Studio album by Sonny Stitt
- Released: 1957
- Recorded: May 12, 1957
- Genre: Jazz
- Length: 75:03
- Label: Verve
- Producer: Norman Granz

Sonny Stitt chronology
| 37 Minutes and 48 Seconds with Sonny Stitt (1957) | Personal Appearance (1957) | Sonny Stitt with the New Yorkers (1957) |

= Personal Appearance (album) =

Personal Appearance is a 1957 album by Sonny Stitt.

Professional ratings
Review scores
| Source | Rating |
| Allmusic |  |
| DownBeat |  |
| The Penguin Guide to Jazz Recordings |  |

==Reception==
The original Downbeat review by Ira Gitler awarded the album 5 stars. He wrote "In rating this album five stars, I do not mean to say it is a 'perfect' record. Timmons plays well, but this is Stitt's album, and he is tremendous. Sonny is all over both his horns, communicating directly and deeply. If you consider yourself a jazz lover, you should own this set."

• DATA ENTRIES
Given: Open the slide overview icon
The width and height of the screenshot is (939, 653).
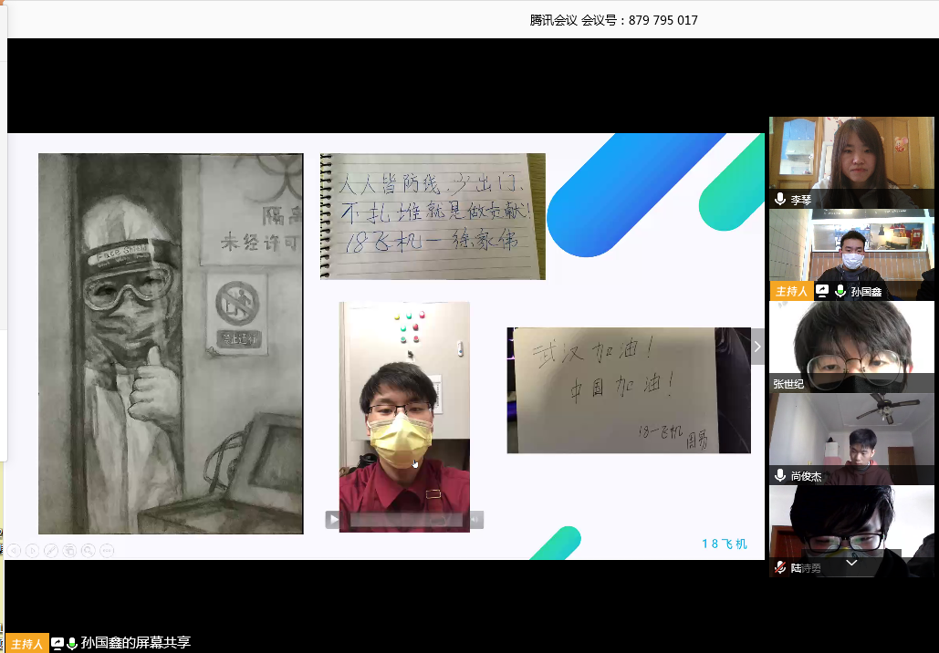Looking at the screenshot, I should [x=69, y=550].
--
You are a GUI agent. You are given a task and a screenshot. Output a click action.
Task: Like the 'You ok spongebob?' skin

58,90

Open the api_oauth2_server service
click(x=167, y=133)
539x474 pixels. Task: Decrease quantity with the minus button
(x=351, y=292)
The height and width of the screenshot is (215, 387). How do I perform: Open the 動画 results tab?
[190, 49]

• THINGS TO DO
A. Reproduce the part of the Personal Appearance text that begins at the words "Studio album by" and ends after the words "by Sonny Stitt.".
B. In one to three sentences, explain what the DownBeat reviewer in the Personal Appearance text says his five-star rating does not mean, and what he says about Stitt that supports the rating.
Answer from the text alone; the rows play no part.

• THE ANSWERS
A.
Studio album by Sonny Stitt
- Released: 1957
- Recorded: May 12, 1957
- Genre: Jazz
- Length: 75:03
- Label: Verve
- Producer: Norman Granz

Sonny Stitt chronology
| 37 Minutes and 48 Seconds with Sonny Stitt (1957) | Personal Appearance (1957) | Sonny Stitt with the New Yorkers (1957) |

= Personal Appearance (album) =

Personal Appearance is a 1957 album by Sonny Stitt.

B. Ira Gitler says the five-star rating does not mean the record is "perfect." He supports it by calling Stitt tremendous, "all over both his horns, communicating directly and deeply," and by stressing that this is Stitt's album.